Defending Bayh-Dole Under Attack



By: Gene Quinn (

On February 28, 2013, I spoke at the annual meeting of the Association of University Technology Managers (AUTM), which was held in San Antonio, Texas. I spoke there about what universities can do to fend off the challenges to Bayh-Dole. As crazy as it seems, there are those who are advocating a change to what has been described by The Economist as the most successful piece of domestic legislation since the end of World War II.

Prior to the enactment of Bayh-Dole in 1980, it was virtually impossible to license University technology. In fact, a grand total of zero… that is 0… drugs developed with university funding from the federal government had been commercialized. Now, the pharmaceutical industry is enormously involved with universities and university research and dozens upon dozens of drugs have been commercialized. University basic science is the very foundation of many of the most exciting drugs, which provide tremendous cures and life-saving treatments. So dialing back the clock to when government-funded research was locked up so tight that it didn’t do anyone any good is simply ridiculous.

Each year AUTM conducts a survey. The last survey data was released in December 2012 and related to FY 2011. The 2011 AUTM licensing survey was sent to 305 U.S. institutions. This included 234 universities, 65 research hospitals, 2 National Laboratories and four third-party investment firms. There were 186 responses, which corresponds to a 60% response rate. From these responses, we learned that, compared with FY 2010, there was a 3% increase in the total number of startups formed, and starts-ups remaining operational for more than a year increased 7%. From this sampling of 186 respondents, that corresponds to 671 new high-tech startup companies formed, with 3,927 startups still operational at the end of FY 2011. The number of licenses executed was also up 14% in FY 2011 compared with FY 2010.

Indeed, the truth is that universities play a critical role in the development of innovative technologies, the forming of start-up companies, and the creation of high-tech (and high-paying) jobs. Yet, continually there are calls from detractors who want to change the system. How can anyone want to change university licensing back to the way it was before Bayh-Dole was enacted in 1980?  Turning back the clock to a time when university technologies and innovations were so cumbersome to license that they simply were not licensed is even too ridiculous for a thought experiment. Senator Birch Bayh (ret.) changed university licensing and the very face of innovation and basic scientific research.Those who want to change this objective success really need to have their heads examined! What is their agenda?

It seems that many of the detractors of university technology think that universities ought to be doing more and really don’t need commercial partners. If anyone ever tells you that, then you should back away slowly because you are talking to someone who simply doesn’t understand research, universities or technology transfer. Universities play a critical role, but that role is to do the highly speculative, potentially high-reward research that couldn’t be justified in the private sector because it is nearly completely fanciful.

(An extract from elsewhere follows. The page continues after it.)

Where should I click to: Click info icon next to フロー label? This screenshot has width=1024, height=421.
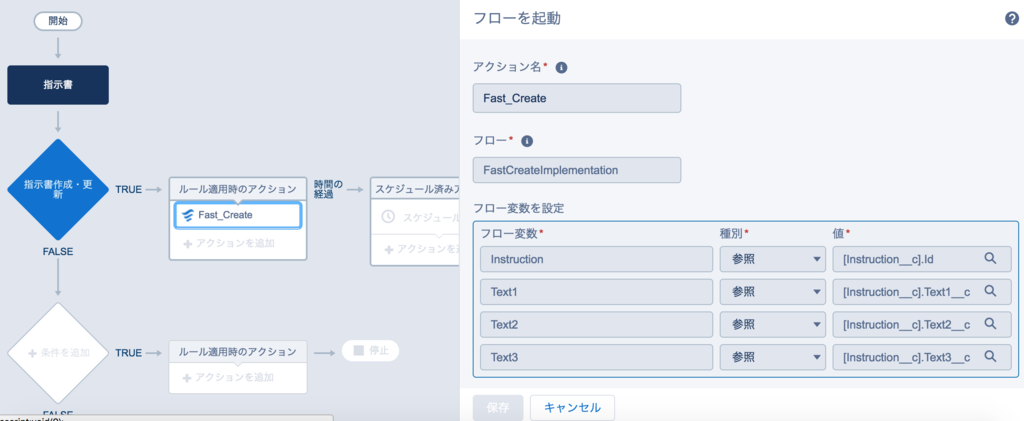[x=527, y=141]
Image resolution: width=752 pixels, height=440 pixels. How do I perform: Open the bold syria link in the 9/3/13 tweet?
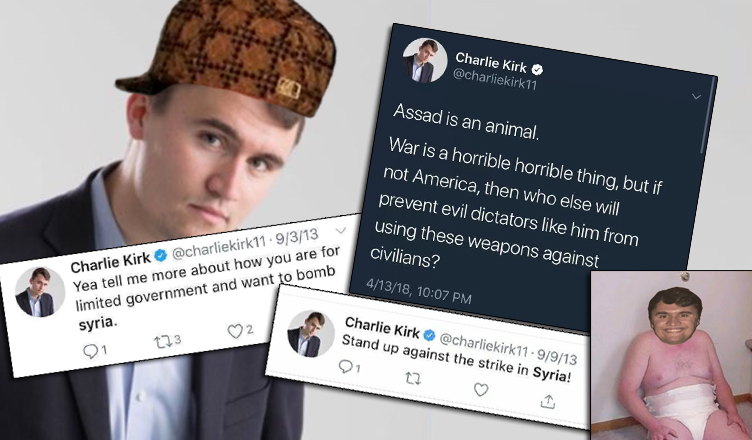97,323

Universities push the envelope of science, asking questions and probing in ways a for-profit entity never could. Not having to justify research dollars to shareholders gives scientists and researchers as universities tremendous latitude. That latitude will frequently turn into spectacular discoveries – but very early-stage discoveries that could be 5, 10 or more years away from ever being deployable to consumers. That means universities blaze the trail, but they simply don’t have the ability or resources to do that commercialization research necessary to go from university lab to start-up business to consumer.

Enter university start-ups.  University start-ups (as well as other small businesses who license university technology) are so critical to the development of these exciting technologies. But if you have a licensing regime that makes it nearly impossible to obtain the rights, the entire system comes to a halt, which is exactly what happened before Bayh-Dole.

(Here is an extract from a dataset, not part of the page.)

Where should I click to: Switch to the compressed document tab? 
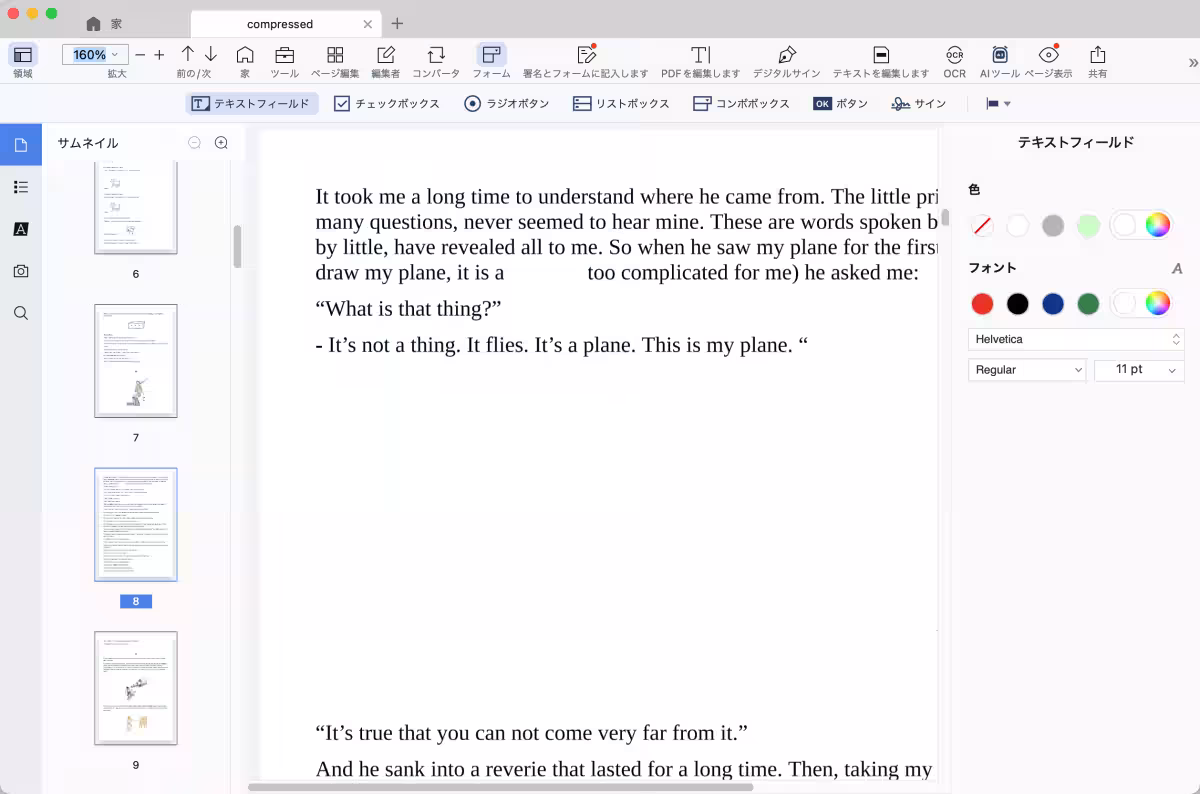280,24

The numbers are clear, and so is the appropriate path. In the U.S., for better or for worse, our only industries are basic scientific research, innovation therefrom and intellectual property. If we are going to consciously destroy our only economic stronghold then what do any of us have to look forward to in terms of economic development or further game-changing technologies and innovations that make lives better…that make living possible in many cases?